### Task to complete
Scan the data for "Expand" and copy each matching line.
::: Records supplied :::
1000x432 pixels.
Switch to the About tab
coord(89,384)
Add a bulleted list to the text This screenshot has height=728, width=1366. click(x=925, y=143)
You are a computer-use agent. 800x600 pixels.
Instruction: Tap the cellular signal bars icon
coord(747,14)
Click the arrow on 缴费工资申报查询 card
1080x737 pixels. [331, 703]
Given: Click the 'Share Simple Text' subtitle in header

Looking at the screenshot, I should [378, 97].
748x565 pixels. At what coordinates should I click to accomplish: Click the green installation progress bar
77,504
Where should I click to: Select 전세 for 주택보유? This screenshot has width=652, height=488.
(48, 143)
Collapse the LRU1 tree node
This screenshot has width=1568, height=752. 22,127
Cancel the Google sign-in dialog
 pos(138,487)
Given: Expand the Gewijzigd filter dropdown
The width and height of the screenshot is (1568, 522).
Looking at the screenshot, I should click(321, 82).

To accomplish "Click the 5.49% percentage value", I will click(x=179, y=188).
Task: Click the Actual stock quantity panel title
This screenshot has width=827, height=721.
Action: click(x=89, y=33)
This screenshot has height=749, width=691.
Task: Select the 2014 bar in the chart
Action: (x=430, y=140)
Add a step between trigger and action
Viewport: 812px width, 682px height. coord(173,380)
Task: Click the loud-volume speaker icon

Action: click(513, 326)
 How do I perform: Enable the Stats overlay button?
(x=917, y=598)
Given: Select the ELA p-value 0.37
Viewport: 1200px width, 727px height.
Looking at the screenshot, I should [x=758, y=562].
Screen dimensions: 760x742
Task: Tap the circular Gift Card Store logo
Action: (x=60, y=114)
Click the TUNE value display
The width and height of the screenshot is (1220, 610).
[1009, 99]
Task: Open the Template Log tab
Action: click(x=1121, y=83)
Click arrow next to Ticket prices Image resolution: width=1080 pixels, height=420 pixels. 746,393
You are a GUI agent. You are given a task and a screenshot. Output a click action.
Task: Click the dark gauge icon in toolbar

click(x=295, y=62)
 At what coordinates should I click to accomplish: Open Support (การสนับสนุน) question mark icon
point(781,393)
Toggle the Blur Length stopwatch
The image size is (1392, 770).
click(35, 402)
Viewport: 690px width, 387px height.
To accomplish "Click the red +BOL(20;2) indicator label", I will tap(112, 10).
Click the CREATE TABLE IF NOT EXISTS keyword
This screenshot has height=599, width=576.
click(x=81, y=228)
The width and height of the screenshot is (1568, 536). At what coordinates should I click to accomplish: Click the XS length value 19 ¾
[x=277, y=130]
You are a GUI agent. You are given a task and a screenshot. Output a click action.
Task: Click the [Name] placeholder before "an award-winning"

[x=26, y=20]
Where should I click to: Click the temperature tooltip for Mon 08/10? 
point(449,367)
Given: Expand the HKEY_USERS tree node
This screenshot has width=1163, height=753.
:::
### Solution to the problem
Given: Expand the Gewijzigd filter dropdown
Given: Expand the HKEY_USERS tree node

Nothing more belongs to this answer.